___ THE DATA

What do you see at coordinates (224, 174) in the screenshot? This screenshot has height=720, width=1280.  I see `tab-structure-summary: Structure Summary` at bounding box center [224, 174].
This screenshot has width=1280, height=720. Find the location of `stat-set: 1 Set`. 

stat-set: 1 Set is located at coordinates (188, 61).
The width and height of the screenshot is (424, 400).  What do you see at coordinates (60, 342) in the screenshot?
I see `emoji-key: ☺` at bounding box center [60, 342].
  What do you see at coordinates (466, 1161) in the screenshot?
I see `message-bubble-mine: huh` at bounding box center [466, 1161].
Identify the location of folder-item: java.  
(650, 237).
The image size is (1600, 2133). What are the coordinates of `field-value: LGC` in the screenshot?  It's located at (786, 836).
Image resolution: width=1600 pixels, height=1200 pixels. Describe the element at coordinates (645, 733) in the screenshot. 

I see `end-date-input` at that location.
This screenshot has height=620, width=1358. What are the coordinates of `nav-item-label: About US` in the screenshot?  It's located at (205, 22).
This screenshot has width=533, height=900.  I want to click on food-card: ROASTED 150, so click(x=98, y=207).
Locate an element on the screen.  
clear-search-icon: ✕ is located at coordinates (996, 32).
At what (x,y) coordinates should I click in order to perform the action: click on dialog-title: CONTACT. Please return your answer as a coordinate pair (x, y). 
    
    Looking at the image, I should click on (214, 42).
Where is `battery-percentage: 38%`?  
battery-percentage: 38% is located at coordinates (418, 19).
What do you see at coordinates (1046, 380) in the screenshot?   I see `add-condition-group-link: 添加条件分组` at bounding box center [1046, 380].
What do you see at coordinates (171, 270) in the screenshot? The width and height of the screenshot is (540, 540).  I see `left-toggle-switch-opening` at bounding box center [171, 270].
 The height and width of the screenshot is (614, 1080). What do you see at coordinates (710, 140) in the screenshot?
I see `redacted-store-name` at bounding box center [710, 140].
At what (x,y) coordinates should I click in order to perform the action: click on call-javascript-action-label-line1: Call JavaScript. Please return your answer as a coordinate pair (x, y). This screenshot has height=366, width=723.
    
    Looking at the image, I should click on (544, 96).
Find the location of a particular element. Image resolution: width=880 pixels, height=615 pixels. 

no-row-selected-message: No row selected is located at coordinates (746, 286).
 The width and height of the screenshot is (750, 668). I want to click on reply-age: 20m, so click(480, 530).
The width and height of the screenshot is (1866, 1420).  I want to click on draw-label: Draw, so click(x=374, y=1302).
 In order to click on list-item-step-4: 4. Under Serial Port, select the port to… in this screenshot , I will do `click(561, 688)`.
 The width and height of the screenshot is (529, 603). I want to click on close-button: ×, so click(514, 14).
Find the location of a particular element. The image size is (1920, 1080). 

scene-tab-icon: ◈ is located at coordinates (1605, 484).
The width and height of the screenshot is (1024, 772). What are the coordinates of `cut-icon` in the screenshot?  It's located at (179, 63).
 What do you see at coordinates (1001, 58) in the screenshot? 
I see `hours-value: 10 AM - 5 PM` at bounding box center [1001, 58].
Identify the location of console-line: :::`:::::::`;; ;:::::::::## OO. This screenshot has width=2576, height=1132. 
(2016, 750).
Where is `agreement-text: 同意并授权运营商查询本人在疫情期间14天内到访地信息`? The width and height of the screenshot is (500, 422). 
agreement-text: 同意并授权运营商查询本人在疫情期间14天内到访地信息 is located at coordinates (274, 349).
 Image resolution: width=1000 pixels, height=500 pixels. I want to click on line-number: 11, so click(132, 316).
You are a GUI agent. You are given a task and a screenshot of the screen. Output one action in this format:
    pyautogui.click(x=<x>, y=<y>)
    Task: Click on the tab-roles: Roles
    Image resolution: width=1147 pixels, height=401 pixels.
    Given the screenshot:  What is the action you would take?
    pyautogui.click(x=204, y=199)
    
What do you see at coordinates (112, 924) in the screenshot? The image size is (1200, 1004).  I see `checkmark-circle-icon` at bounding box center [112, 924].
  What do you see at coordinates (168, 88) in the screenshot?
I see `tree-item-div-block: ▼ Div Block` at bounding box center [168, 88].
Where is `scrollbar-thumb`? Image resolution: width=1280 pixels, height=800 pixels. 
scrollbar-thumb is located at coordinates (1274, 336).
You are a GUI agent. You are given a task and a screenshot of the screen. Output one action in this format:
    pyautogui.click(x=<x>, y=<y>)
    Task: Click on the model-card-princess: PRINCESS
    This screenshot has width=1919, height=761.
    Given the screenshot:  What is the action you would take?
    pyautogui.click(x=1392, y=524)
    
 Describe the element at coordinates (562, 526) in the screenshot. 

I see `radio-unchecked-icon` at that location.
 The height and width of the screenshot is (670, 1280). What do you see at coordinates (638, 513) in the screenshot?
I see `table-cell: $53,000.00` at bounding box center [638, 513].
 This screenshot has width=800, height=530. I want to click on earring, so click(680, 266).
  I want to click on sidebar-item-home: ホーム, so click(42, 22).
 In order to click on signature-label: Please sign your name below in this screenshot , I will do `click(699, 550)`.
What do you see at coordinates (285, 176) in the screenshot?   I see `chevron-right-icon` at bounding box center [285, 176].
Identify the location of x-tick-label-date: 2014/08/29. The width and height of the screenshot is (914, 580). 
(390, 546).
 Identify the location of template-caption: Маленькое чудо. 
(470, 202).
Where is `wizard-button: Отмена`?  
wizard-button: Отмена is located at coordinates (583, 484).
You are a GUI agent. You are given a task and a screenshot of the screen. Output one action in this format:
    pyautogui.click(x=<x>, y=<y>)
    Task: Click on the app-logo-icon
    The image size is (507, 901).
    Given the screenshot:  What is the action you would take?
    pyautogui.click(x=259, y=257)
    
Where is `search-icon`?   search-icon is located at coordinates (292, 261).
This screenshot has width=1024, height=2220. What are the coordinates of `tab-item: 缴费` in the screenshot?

______

→ **TASK ITEM**
Reproduce every row above verbatim, preserving each line break, space, and character.

→ **RESULT OF THIS EXERCISE**
What do you see at coordinates (224, 174) in the screenshot? This screenshot has height=720, width=1280.  I see `tab-structure-summary: Structure Summary` at bounding box center [224, 174].
This screenshot has width=1280, height=720. Find the location of `stat-set: 1 Set`. 

stat-set: 1 Set is located at coordinates (188, 61).
The width and height of the screenshot is (424, 400).  What do you see at coordinates (60, 342) in the screenshot?
I see `emoji-key: ☺` at bounding box center [60, 342].
  What do you see at coordinates (466, 1161) in the screenshot?
I see `message-bubble-mine: huh` at bounding box center [466, 1161].
Identify the location of folder-item: java.  
(650, 237).
The image size is (1600, 2133). What are the coordinates of `field-value: LGC` in the screenshot?  It's located at (786, 836).
Image resolution: width=1600 pixels, height=1200 pixels. Describe the element at coordinates (645, 733) in the screenshot. 

I see `end-date-input` at that location.
This screenshot has height=620, width=1358. What are the coordinates of `nav-item-label: About US` in the screenshot?  It's located at (205, 22).
This screenshot has width=533, height=900.  I want to click on food-card: ROASTED 150, so click(x=98, y=207).
Locate an element on the screen.  
clear-search-icon: ✕ is located at coordinates (996, 32).
At what (x,y) coordinates should I click in order to perform the action: click on dialog-title: CONTACT. Please return your answer as a coordinate pair (x, y). 
    
    Looking at the image, I should click on (214, 42).
Where is `battery-percentage: 38%`?  
battery-percentage: 38% is located at coordinates (418, 19).
What do you see at coordinates (1046, 380) in the screenshot?   I see `add-condition-group-link: 添加条件分组` at bounding box center [1046, 380].
What do you see at coordinates (171, 270) in the screenshot? The width and height of the screenshot is (540, 540).  I see `left-toggle-switch-opening` at bounding box center [171, 270].
 The height and width of the screenshot is (614, 1080). What do you see at coordinates (710, 140) in the screenshot?
I see `redacted-store-name` at bounding box center [710, 140].
At what (x,y) coordinates should I click in order to perform the action: click on call-javascript-action-label-line1: Call JavaScript. Please return your answer as a coordinate pair (x, y). This screenshot has height=366, width=723.
    
    Looking at the image, I should click on (544, 96).
Find the location of a particular element. Image resolution: width=880 pixels, height=615 pixels. 

no-row-selected-message: No row selected is located at coordinates (746, 286).
 The width and height of the screenshot is (750, 668). I want to click on reply-age: 20m, so click(480, 530).
The width and height of the screenshot is (1866, 1420).  I want to click on draw-label: Draw, so click(x=374, y=1302).
 In order to click on list-item-step-4: 4. Under Serial Port, select the port to… in this screenshot , I will do `click(561, 688)`.
 The width and height of the screenshot is (529, 603). I want to click on close-button: ×, so click(514, 14).
Find the location of a particular element. The image size is (1920, 1080). 

scene-tab-icon: ◈ is located at coordinates (1605, 484).
The width and height of the screenshot is (1024, 772). What are the coordinates of `cut-icon` in the screenshot?  It's located at (179, 63).
 What do you see at coordinates (1001, 58) in the screenshot? 
I see `hours-value: 10 AM - 5 PM` at bounding box center [1001, 58].
Identify the location of console-line: :::`:::::::`;; ;:::::::::## OO. This screenshot has width=2576, height=1132. 
(2016, 750).
Where is `agreement-text: 同意并授权运营商查询本人在疫情期间14天内到访地信息`? The width and height of the screenshot is (500, 422). 
agreement-text: 同意并授权运营商查询本人在疫情期间14天内到访地信息 is located at coordinates (274, 349).
 Image resolution: width=1000 pixels, height=500 pixels. I want to click on line-number: 11, so click(132, 316).
You are a GUI agent. You are given a task and a screenshot of the screen. Output one action in this format:
    pyautogui.click(x=<x>, y=<y>)
    Task: Click on the tab-roles: Roles
    Image resolution: width=1147 pixels, height=401 pixels.
    Given the screenshot:  What is the action you would take?
    pyautogui.click(x=204, y=199)
    
What do you see at coordinates (112, 924) in the screenshot? The image size is (1200, 1004).  I see `checkmark-circle-icon` at bounding box center [112, 924].
  What do you see at coordinates (168, 88) in the screenshot?
I see `tree-item-div-block: ▼ Div Block` at bounding box center [168, 88].
Where is `scrollbar-thumb`? Image resolution: width=1280 pixels, height=800 pixels. 
scrollbar-thumb is located at coordinates (1274, 336).
You are a GUI agent. You are given a task and a screenshot of the screen. Output one action in this format:
    pyautogui.click(x=<x>, y=<y>)
    Task: Click on the model-card-princess: PRINCESS
    This screenshot has width=1919, height=761.
    Given the screenshot:  What is the action you would take?
    pyautogui.click(x=1392, y=524)
    
 Describe the element at coordinates (562, 526) in the screenshot. 

I see `radio-unchecked-icon` at that location.
 The height and width of the screenshot is (670, 1280). What do you see at coordinates (638, 513) in the screenshot?
I see `table-cell: $53,000.00` at bounding box center [638, 513].
 This screenshot has width=800, height=530. I want to click on earring, so click(680, 266).
  I want to click on sidebar-item-home: ホーム, so click(42, 22).
 In order to click on signature-label: Please sign your name below in this screenshot , I will do `click(699, 550)`.
What do you see at coordinates (285, 176) in the screenshot?   I see `chevron-right-icon` at bounding box center [285, 176].
Identify the location of x-tick-label-date: 2014/08/29. The width and height of the screenshot is (914, 580). 
(390, 546).
 Identify the location of template-caption: Маленькое чудо. 
(470, 202).
Where is `wizard-button: Отмена`?  
wizard-button: Отмена is located at coordinates (583, 484).
You are a GUI agent. You are given a task and a screenshot of the screen. Output one action in this format:
    pyautogui.click(x=<x>, y=<y>)
    Task: Click on the app-logo-icon
    The image size is (507, 901).
    Given the screenshot:  What is the action you would take?
    pyautogui.click(x=259, y=257)
    
Where is `search-icon`?   search-icon is located at coordinates (292, 261).
This screenshot has width=1024, height=2220. What are the coordinates of `tab-item: 缴费` in the screenshot?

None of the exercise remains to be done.